Python MySQL junk pointer not making sense
(There’s got to be a name for blog posts that you make just so you’ll be able to remember something later – or so somebody who is banging their head against a problem you just solved can find your solution via Google magic. This is one of those posts.)
A while back I started getting bizarre errors when using Python with MySQL. They looked like this:
python in free(): warning: junk pointer, too high to make sense
It didn’t make sense to me either! Tech support for my VPS and copious Google searching didn’t turn up anything I could use.

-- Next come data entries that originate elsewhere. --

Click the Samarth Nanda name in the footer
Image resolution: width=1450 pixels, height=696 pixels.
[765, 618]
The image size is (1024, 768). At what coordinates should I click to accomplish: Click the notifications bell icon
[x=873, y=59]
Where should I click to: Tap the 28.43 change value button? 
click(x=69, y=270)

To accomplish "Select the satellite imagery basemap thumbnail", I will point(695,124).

Because most of the sites on this server are now using SQLite instead of MySQL, this wasn’t a particularly critical problem – especially since the front-ends continued to work fine for the most part.

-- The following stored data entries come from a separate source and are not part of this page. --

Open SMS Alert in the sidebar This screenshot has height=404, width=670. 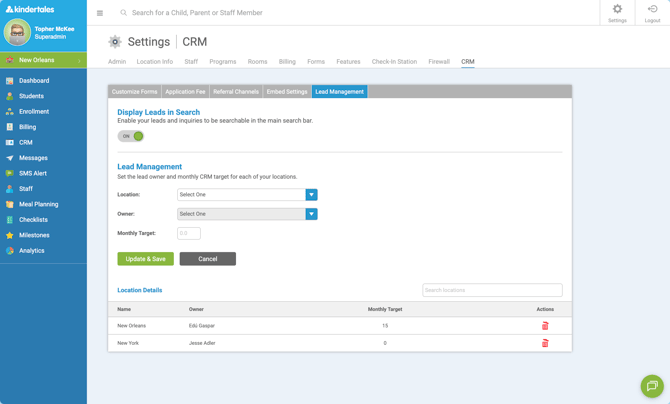[x=33, y=173]
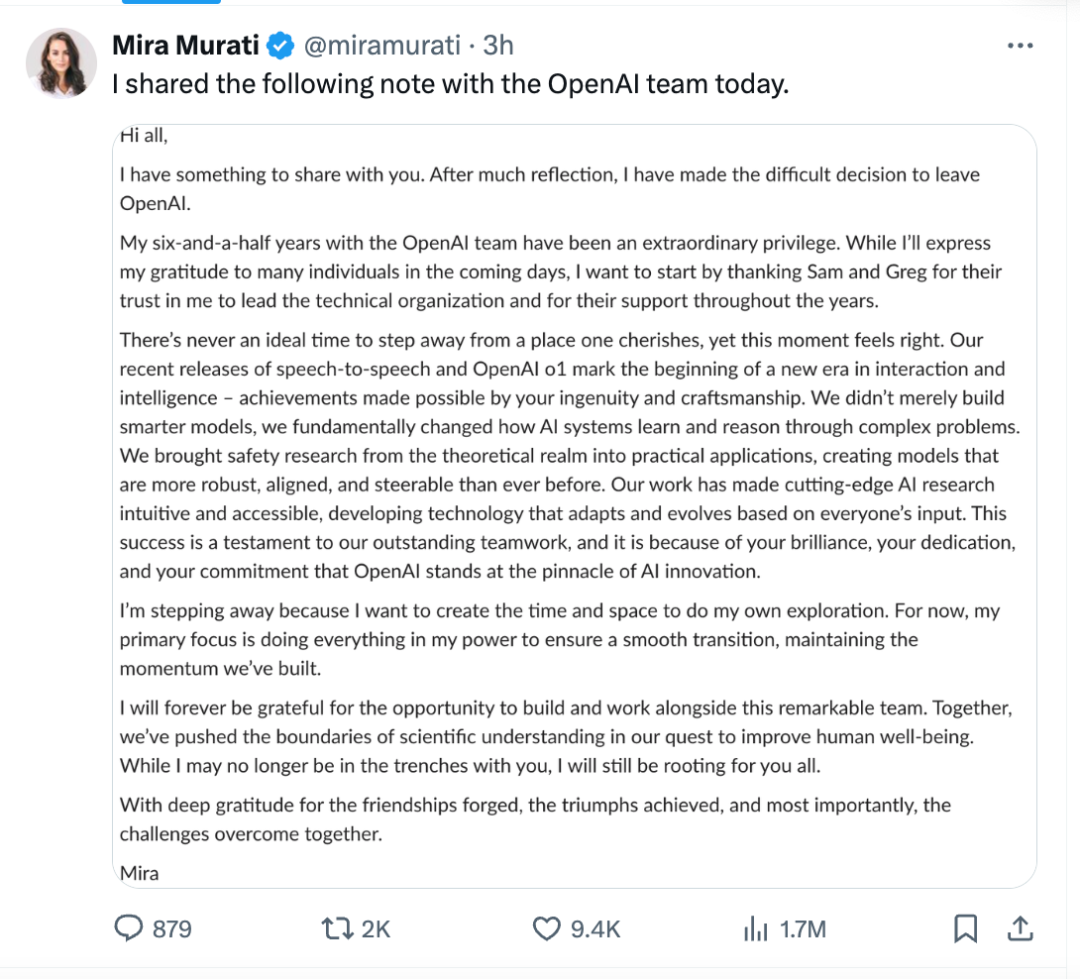Click the share upload icon
This screenshot has width=1080, height=979.
click(1020, 929)
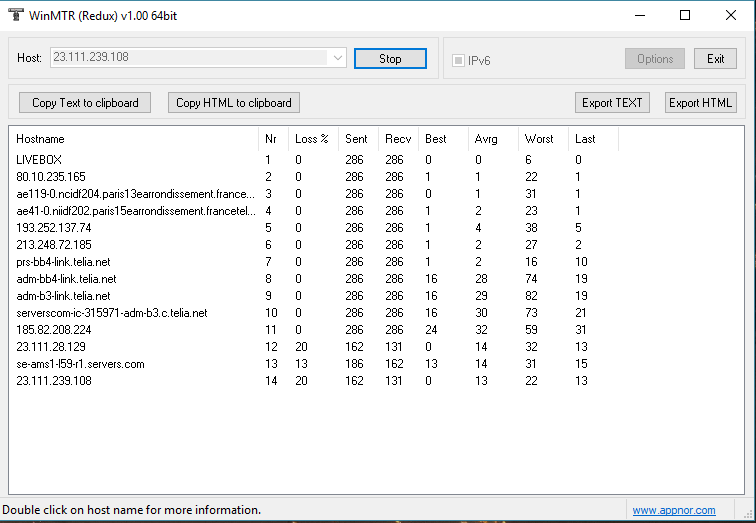Click the Hostname column header
This screenshot has width=756, height=523.
pos(40,139)
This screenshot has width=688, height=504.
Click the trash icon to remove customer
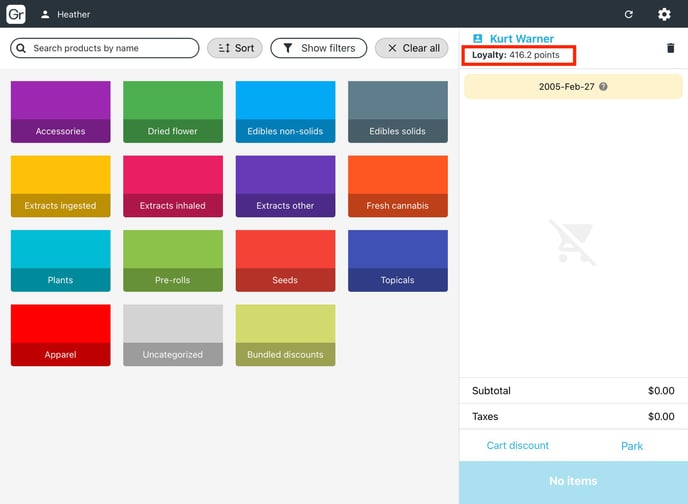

The likely culprits were, of course: Python, MySQL, or the glue holding them together (the MySQLdb extension). All three were at the latest versions available via FreeBSD ports, and I stick with ports unless absolutely compelled to do otherwise. And other stuff on the server depended on MySQL or Python separately, so I was reluctant to mess with them. There I sat.

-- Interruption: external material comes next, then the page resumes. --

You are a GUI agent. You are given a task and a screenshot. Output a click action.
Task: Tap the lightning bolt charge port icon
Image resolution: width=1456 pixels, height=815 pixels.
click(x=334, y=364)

Today it occurred to me that it would be a cheap experiment to force a reinstall of the least critical of the three, MySQLdb. So:
sudo portupgrade --force databases/py-MySQLdb
And that was it. Everything works dandy now.
Tim Keating commented on Thu Oct 19 15:52:05 2006:
There is something like that. It’s called a “bookmark”.
:-)
Matt Rose commented on Thu Oct 19 19:14:31 2006:
Yeah, but then nobody else gets to benefit from your revelation. I have a blog entry from 2001 that still gets hits when somebody wants to run an IMAP server without TLS on debian. Plus, when you put it on your blog, you know where to find it.
Morris commented on Fri Dec 29 23:48:15 2006:
I would guess that this is a warning that a pointer has been corrupted. A pointer to memory above allocated memory is a bad pointer, which is detected when free() is called, and that is probably what “too high to make sense” means. A search on that phrase finds the same error for httpd, awk, perl, gdb so it is probably a message from the kernel (BSD?).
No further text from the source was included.